How do I measure the quality of existing data?
Once the data is all in one place - the Data Lake (a secured object store) - it is time to start assessing data for quality. An excellent place to start is a table containing each data source with the quality measures for that data source.
Here is the example from the KEXP data set. Keep a table containing the data quality assessment in your data lake and the data source, and maintain it as though you would support the data itself.
If you're following along, create a table like this using the primary data source from your data warehouse and fill in the gaps. Here I will show an example from the KEXP data set along with queries to check to measure the data quality of an incoming data set.
Cross Checking against the External Source is an excellent way to validate incoming data. The data in your system should match the data on the external system. It could also entail validating against the operational data sets. The summary data from the working data store is another good external reference that you can use to check the accuracy of your data.
Always gather summary data from the operational data store.
It's always helpful to have a separate summary of counts, max, and min for the data points on an external data set to use when building accuracy tests.
For my example, the KEXP data set is the product of a Django Web API and is easy to validate independently by going to the radio station web page and following the playlist along with the JSON API output.
Counts, samples, and validation rules are all excellent means of measuring data completeness. Once it is copied into a STAGE schema, yIn addition, you can validate that your operational data is complete by querying the staged data using standard SQL commands.
Review the data for statistics like COUNT, MIN, and MAX.
select PROGRAM_NAME, count(*) counts, min(START_TIME)::date min, max(START_TIME)::date max
group by PROGRAM_NAME
order by PROGRAM_NAME;
Use these statistics to measure completeness at every stage of the warehousing transformations.

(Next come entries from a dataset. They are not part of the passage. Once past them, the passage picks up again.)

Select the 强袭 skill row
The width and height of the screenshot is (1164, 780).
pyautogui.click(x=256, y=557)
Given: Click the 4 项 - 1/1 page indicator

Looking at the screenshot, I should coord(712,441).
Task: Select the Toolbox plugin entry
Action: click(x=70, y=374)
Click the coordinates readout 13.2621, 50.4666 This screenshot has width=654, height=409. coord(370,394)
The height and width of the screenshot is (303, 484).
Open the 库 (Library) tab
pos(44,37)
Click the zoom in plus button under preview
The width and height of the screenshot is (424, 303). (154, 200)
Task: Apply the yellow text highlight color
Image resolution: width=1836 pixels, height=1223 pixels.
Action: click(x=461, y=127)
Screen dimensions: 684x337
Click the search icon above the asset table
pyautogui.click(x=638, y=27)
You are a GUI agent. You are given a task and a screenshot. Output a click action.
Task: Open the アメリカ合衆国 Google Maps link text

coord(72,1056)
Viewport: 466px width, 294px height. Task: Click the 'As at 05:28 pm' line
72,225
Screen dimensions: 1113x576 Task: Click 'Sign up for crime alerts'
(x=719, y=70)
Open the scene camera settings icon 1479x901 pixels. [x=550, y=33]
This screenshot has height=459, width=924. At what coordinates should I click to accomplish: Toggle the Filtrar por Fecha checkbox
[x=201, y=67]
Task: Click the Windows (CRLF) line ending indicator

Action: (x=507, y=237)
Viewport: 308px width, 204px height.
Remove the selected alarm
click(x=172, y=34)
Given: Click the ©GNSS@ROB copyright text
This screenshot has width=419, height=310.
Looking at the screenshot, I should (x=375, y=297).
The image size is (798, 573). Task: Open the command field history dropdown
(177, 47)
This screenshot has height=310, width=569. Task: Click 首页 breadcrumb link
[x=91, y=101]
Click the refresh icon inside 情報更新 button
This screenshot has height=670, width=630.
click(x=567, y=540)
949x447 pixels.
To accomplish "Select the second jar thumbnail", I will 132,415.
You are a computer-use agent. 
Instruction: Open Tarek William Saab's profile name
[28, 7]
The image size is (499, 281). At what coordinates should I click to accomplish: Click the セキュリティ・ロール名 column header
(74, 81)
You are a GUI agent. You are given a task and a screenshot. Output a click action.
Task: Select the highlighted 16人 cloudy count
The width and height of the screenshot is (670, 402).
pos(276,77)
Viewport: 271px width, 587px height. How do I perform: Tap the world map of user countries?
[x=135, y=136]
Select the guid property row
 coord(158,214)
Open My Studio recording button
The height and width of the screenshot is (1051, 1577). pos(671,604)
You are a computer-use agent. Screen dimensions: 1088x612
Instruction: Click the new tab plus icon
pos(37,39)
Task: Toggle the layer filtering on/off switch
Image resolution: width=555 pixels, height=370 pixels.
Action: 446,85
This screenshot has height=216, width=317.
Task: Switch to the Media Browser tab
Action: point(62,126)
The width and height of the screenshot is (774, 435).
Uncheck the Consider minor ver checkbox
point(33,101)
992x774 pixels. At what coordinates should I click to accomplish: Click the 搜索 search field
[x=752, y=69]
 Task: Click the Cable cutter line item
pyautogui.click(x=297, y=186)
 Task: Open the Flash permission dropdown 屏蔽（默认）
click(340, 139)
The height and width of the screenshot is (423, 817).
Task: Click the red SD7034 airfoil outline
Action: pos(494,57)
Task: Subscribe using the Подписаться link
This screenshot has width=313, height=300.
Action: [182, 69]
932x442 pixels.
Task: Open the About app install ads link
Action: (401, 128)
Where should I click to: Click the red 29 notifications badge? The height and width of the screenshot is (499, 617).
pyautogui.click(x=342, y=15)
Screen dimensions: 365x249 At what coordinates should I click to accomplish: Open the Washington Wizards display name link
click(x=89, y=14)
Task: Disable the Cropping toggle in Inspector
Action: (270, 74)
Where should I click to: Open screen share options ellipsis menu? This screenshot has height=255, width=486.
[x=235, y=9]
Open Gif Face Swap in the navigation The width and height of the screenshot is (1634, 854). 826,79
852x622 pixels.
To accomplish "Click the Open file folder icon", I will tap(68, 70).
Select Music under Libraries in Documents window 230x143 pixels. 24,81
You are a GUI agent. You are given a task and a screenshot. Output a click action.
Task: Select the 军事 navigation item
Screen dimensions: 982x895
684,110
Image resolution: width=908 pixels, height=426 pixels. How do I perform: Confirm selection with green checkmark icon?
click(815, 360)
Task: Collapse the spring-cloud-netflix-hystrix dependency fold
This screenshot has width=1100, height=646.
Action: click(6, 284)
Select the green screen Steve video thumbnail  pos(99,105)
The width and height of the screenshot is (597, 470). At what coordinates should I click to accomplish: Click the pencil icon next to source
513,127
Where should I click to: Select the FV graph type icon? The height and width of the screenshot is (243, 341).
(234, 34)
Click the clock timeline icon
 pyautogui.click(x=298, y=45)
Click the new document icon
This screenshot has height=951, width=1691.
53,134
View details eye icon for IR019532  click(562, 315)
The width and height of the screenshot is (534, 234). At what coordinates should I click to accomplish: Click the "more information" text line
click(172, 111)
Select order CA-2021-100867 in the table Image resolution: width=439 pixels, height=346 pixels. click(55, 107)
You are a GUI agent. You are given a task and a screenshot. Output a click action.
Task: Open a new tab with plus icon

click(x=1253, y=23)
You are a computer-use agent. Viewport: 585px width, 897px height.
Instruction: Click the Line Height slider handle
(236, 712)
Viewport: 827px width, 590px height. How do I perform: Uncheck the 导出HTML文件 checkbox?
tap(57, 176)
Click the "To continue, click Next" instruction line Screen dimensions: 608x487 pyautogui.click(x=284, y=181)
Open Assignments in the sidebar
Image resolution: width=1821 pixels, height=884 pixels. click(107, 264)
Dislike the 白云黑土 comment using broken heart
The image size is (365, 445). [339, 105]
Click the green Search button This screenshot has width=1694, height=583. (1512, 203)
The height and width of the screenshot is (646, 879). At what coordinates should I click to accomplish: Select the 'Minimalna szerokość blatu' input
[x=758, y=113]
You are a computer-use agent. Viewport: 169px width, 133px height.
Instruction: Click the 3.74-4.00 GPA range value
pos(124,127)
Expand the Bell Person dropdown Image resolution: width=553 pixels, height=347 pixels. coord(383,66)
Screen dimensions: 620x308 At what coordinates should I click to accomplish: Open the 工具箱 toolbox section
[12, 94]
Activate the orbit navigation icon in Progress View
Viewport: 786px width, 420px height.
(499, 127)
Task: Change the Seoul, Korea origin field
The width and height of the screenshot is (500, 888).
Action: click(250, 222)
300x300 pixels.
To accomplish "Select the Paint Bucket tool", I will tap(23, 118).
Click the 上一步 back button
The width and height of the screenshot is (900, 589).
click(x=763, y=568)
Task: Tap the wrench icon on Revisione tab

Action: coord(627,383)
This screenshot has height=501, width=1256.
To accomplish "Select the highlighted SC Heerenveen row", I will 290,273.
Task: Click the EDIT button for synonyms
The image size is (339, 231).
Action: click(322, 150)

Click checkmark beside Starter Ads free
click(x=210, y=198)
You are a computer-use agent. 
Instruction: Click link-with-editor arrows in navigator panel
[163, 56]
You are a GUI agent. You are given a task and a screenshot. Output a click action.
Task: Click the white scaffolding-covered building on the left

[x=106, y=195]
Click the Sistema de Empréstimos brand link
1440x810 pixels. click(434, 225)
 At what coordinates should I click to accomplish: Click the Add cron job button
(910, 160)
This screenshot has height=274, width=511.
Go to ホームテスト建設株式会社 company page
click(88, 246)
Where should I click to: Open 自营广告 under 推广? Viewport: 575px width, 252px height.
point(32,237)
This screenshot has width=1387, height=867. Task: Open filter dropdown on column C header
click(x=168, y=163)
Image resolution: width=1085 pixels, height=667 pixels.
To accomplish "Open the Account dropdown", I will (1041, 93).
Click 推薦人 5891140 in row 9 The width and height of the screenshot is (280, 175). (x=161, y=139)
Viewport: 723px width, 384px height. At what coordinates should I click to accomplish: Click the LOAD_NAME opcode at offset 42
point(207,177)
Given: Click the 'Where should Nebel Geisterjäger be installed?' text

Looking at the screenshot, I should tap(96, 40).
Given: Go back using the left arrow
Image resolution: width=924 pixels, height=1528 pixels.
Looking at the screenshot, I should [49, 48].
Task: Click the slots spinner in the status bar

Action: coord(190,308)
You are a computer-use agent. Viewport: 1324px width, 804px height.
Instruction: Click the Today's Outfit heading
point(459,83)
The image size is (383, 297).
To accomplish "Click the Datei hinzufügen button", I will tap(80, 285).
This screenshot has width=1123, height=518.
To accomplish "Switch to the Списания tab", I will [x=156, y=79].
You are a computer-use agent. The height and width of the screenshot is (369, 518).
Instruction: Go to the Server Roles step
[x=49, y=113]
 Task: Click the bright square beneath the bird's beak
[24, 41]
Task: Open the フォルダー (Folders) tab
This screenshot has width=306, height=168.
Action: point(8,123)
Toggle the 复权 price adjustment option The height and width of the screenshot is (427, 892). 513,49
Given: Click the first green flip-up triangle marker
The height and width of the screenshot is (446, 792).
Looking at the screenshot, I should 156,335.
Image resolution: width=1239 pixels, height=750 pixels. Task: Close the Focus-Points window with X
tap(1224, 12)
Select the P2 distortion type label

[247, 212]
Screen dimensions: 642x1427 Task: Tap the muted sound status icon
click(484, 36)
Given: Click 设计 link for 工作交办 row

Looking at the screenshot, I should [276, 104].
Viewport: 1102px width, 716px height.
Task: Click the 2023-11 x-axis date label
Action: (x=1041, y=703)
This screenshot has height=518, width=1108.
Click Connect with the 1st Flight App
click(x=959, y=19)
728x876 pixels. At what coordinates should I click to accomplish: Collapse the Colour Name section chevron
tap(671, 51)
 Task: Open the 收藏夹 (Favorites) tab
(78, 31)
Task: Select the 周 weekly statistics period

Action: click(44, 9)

|PROGRAM_NAME|COUNTS|MIN |MAX |
|90.TEEN |4285 |2020-03-21|2023-02-25|
|Audioasis |6113 |2020-03-21|2023-02-25|
Consistency validation is about checking that the data is consistent across datasets.
Remember, in a Data Warehouse, we are bringing multiple operational datasets together for analysis, and consistency is key to comparing apples to apples during analysis.
Again, we don't need to boil the ocean for the initial data load but rather note what aspects of a dataset need consistency compared to other data sets.
The most obvious element we must make consistent is timezone. KEXP is in the Pacific timezone, so noting that at the dimensional level is critical to maintaining consistency in the data warehouse.
Timeliness will track whether our data is up to date and let us track whether or not the data is stale. We may want to set up alerts on our data warehouse if the data is stale. Timeliness is the operational aspect of the data warehouse, and we should understand several things about our data to assess timeliness.
Is the data batch or streaming?
When does our data become stale?
What is the most current data our analytics processes need?
If our analytics processes only run monthly or weekly, we may be wasting computing time (money) to keep the data up to date daily. Operations generally create data in real time, but it is a mistake to build a data warehouse using operational data assumptions.
It is important to understand timeliness from the perspective of when that data will be used by the BI systems to answer business questions about the data.